++++ EXCERPT PROVIDED

The Standard Commands for Programmable Instruments (SCPI; often pronounced "skippy") defines a standard for syntax and commands to use in controlling programmable test and measurement devices, such as automatic test equipment and electronic test equipment.

Overview 
SCPI was defined as an additional layer on top of the  specification "Standard Codes, Formats, Protocols, and Common Commands". The standard specifies a common syntax, command structure, and data formats, to be used with all instruments. It introduced generic commands (such as CONFigure and MEASure) that could be used with any instrument. These commands are grouped into subsystems. SCPI also defines several classes of instruments. For example, any controllable power supply would implement the same DCPSUPPLY base functionality class. Instrument classes specify which subsystems they implement, as well as any instrument-specific features.

The physical hardware communications link is not defined by SCPI. While it was originally created for the IEEE-488.1 (GPIB) bus, SCPI can also be used with RS-232, RS-422, Ethernet, USB, VXIbus, HiSLIP, etc.

++++++++

▶ [EXERCISE REQUIREMENTS]
In the SCPI text, which base functionality class would any controllable power supply implement?

++++ RECORDED INFORMATION

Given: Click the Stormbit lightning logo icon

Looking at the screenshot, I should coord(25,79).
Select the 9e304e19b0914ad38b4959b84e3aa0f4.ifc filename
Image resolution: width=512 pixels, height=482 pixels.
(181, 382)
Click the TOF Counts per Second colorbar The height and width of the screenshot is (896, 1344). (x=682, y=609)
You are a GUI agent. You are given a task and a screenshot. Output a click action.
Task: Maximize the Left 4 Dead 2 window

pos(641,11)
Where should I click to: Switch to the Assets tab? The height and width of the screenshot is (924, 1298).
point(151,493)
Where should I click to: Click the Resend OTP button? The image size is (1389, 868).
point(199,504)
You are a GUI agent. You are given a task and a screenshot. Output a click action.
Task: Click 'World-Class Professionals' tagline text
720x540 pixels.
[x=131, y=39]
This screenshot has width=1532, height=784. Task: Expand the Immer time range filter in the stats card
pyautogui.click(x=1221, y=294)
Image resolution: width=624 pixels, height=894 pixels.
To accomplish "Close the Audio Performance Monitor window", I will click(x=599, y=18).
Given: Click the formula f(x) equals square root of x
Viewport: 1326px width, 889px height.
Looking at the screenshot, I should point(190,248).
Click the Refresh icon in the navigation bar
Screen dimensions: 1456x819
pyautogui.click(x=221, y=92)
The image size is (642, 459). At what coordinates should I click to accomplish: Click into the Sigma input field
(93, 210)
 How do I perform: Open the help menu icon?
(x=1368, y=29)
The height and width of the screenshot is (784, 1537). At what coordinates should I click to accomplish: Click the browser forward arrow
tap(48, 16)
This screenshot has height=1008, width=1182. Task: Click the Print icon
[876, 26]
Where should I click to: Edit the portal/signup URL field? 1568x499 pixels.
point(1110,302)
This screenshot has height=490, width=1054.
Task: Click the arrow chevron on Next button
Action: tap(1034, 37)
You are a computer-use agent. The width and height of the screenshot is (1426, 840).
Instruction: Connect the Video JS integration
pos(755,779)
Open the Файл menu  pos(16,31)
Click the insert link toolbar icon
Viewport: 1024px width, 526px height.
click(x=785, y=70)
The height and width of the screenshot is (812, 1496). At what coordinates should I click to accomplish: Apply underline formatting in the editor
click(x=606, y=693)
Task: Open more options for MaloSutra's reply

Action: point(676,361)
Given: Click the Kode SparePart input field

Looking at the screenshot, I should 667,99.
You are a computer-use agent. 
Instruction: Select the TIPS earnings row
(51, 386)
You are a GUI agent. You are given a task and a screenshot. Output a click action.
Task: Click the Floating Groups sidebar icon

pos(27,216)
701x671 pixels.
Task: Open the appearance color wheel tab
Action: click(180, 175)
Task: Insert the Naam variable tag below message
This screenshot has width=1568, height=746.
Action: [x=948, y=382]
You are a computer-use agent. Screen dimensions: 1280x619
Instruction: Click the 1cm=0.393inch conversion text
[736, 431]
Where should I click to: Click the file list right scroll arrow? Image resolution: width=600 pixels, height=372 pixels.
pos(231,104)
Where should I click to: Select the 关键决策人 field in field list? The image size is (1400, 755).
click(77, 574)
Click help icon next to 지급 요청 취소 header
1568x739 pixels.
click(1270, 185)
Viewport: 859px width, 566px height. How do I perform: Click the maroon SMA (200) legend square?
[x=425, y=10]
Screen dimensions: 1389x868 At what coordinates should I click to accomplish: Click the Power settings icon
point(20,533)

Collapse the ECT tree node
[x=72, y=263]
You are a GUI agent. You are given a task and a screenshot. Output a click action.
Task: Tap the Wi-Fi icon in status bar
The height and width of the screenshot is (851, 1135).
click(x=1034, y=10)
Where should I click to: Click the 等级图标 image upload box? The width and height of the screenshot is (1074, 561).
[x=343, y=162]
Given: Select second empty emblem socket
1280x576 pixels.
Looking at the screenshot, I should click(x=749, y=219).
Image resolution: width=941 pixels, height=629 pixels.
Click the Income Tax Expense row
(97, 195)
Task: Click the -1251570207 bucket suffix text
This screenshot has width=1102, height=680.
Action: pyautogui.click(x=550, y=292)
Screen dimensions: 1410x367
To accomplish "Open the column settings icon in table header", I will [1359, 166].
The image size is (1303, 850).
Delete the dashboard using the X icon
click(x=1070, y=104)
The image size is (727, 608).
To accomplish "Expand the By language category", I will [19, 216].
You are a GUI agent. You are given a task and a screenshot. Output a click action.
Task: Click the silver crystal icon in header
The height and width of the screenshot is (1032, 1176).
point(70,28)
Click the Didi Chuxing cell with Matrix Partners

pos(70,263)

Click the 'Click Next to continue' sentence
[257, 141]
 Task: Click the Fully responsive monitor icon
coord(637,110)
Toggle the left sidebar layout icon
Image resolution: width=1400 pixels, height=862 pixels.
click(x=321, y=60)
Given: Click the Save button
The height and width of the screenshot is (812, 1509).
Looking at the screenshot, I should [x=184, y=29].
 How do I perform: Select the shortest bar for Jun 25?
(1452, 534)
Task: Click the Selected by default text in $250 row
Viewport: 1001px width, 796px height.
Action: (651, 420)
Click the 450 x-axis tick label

++++++++

▶ [EXERCISE OUTPUT]
The DCPSUPPLY base functionality class.